Cleveland Clinic, Cleveland, OH
Joshua M. Allen , Ana Lucia Ruano Mendez , Lisa A. Rybicki , Deepa Jagadeesh , Robert M. Dean , Brad L. Pohlman , Mitchell Reed Smith , Eric D. Hsi , Brian Thomas Hill
Background: Diffuse large B-cell lymphoma (DLBCL) with dual expression (DE) of MYC and BCL2 has poorer prognosis than non-DE following 1st line R-CHOP. Recent data show relapsed/refractory (r/r) DE DLBCL also has inferior outcomes after high-dose chemotherapy (CTX) and autologous stem cell transplantation (ASCT). [Herrera, et al, ASH 2015] Only 50-60% of r/r patients (pts) who receive 2nd line CTX such as R-ICE proceed to ASCT. We studied outcomes of r/r pts treated with R-ICE and intent to transplant to determine the prognostic effect of DE. Methods: We reviewed charts of 167 consecutive de novo or transformed DLBCL pts with adequate clinical follow-up treated with 1st line R-CHOP/R-EPOCH and salvage R-ICE from 2000 to 2015. Pts were grouped as DE (N = 26) and non-DE (N = 141).
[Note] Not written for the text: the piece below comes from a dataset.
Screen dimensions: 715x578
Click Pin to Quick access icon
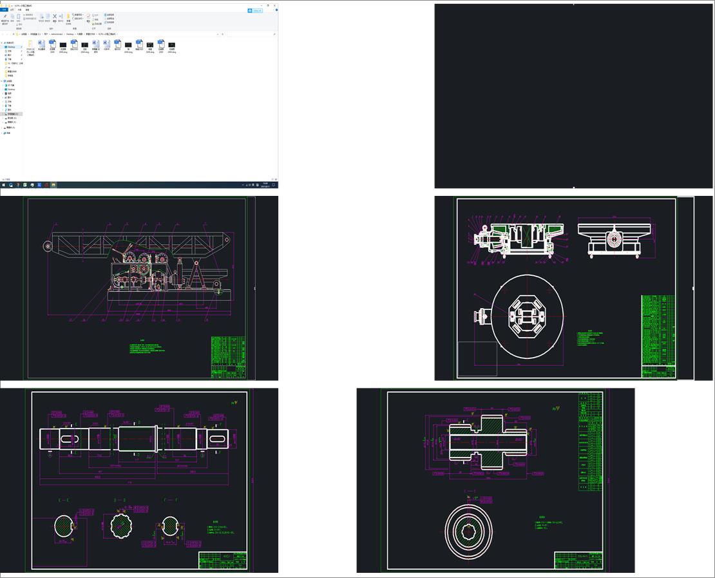(5, 17)
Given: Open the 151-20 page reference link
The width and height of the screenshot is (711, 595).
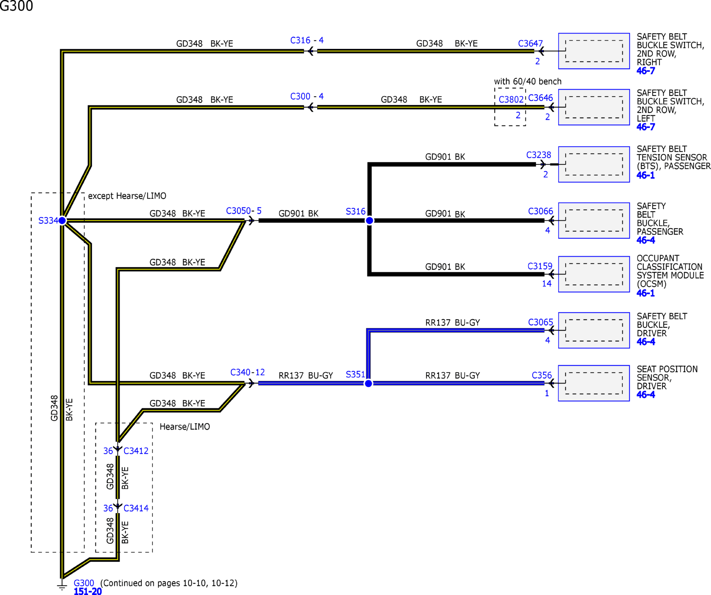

Predefined cutoffs for positivity by immunohistochemistry at relapse were ≥ 50% for MYC (N = 34) and ≥ 40% for BCL2 (N = 101). DLBCL was classified as germinal center B-cell (GC) or non-GC using Hans algorithm. Clinical characteristics were compared by Chi-square, Cochran-Mantel-Haenszel, t- or Wilcoxon tests. ASCT outcome was estimated by the cumulative incidence method and compared by the Gray test. Overall survival (OS) was estimated by the Kaplan-Meier method and compared by the log-rank test. Prognostic factors for OS were assessed by Cox proportional hazards analysis. Results: DE pts were older (mean age 63 years vs. 56 years, P = 0.009) and were less likely to be GC (44% vs. 69%, P = 0.018). 66% had ASCT, with no difference between DE (14/26) and non-DE (97/141). 5-year OS of DE pts was 26% versus 54% for non-DE (P = 0.03). There was no difference in OS between pts with or without overexpression of BCL2 or MYC in the absence of DE. In multivariable analysis, DE was associated with higher mortality risk (HR 2.23, 95% CI 1.18-4.21, P = 0.013). Conclusions: DE pts have poorer OS than non-DE pts in the 2nd line setting when treated with R-ICE and intent for ASCT. Given the enrichment of r/r pts with BCL2 overexpression, these data provide rationale for clinical trials investigating the addition of targeted molecular therapies to R-ICE, such as the BCL2 inhibitor venetoclax, for r/r DLBCL pts who relapse after initial R-CHOP.